▶ _BRIEF_:
Copy out the entries from the line containing "How do I perform: Open Label" through the end of the entries, substituting "Region filter" for "Sales filter" and leaving everything else unchanged.

--- TASK DATA ---

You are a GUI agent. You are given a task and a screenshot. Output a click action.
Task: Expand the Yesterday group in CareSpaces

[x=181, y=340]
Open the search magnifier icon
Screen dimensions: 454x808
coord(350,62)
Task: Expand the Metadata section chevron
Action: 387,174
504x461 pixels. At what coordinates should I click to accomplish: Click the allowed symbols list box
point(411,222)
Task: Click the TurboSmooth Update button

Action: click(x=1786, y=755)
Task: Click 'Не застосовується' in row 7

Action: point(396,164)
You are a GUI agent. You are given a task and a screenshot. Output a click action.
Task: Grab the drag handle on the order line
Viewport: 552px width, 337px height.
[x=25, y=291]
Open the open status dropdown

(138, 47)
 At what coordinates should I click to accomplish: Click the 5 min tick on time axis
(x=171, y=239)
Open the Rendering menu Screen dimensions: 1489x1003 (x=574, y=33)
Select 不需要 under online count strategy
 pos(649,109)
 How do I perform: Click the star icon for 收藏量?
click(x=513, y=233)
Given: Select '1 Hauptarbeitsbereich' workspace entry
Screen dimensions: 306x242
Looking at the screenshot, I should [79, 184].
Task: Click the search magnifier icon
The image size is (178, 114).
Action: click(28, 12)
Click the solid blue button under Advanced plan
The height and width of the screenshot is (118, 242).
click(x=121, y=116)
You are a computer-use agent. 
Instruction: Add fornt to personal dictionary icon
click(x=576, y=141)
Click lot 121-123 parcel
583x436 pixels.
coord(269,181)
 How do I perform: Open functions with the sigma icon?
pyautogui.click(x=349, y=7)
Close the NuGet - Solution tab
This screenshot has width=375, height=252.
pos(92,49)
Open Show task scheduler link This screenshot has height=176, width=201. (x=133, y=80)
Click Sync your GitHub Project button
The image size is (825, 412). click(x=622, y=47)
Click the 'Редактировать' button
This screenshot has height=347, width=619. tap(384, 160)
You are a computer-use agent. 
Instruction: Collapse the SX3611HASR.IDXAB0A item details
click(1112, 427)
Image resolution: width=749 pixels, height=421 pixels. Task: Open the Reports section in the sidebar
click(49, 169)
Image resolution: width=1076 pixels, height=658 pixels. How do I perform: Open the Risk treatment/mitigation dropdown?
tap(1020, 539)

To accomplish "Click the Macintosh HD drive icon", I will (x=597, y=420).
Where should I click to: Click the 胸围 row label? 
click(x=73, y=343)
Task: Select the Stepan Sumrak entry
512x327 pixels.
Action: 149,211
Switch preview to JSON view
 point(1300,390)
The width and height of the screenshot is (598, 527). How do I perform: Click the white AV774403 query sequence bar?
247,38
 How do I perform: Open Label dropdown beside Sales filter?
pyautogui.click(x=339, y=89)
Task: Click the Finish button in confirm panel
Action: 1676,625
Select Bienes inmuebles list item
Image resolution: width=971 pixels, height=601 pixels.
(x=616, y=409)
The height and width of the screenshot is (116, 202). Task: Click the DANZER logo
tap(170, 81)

---

▶ _TASK OUTPUT_:
 How do I perform: Open Label dropdown beside Region filter?
pyautogui.click(x=339, y=89)
Task: Click the Finish button in confirm panel
Action: 1676,625
Select Bienes inmuebles list item
Image resolution: width=971 pixels, height=601 pixels.
(x=616, y=409)
The height and width of the screenshot is (116, 202). Task: Click the DANZER logo
tap(170, 81)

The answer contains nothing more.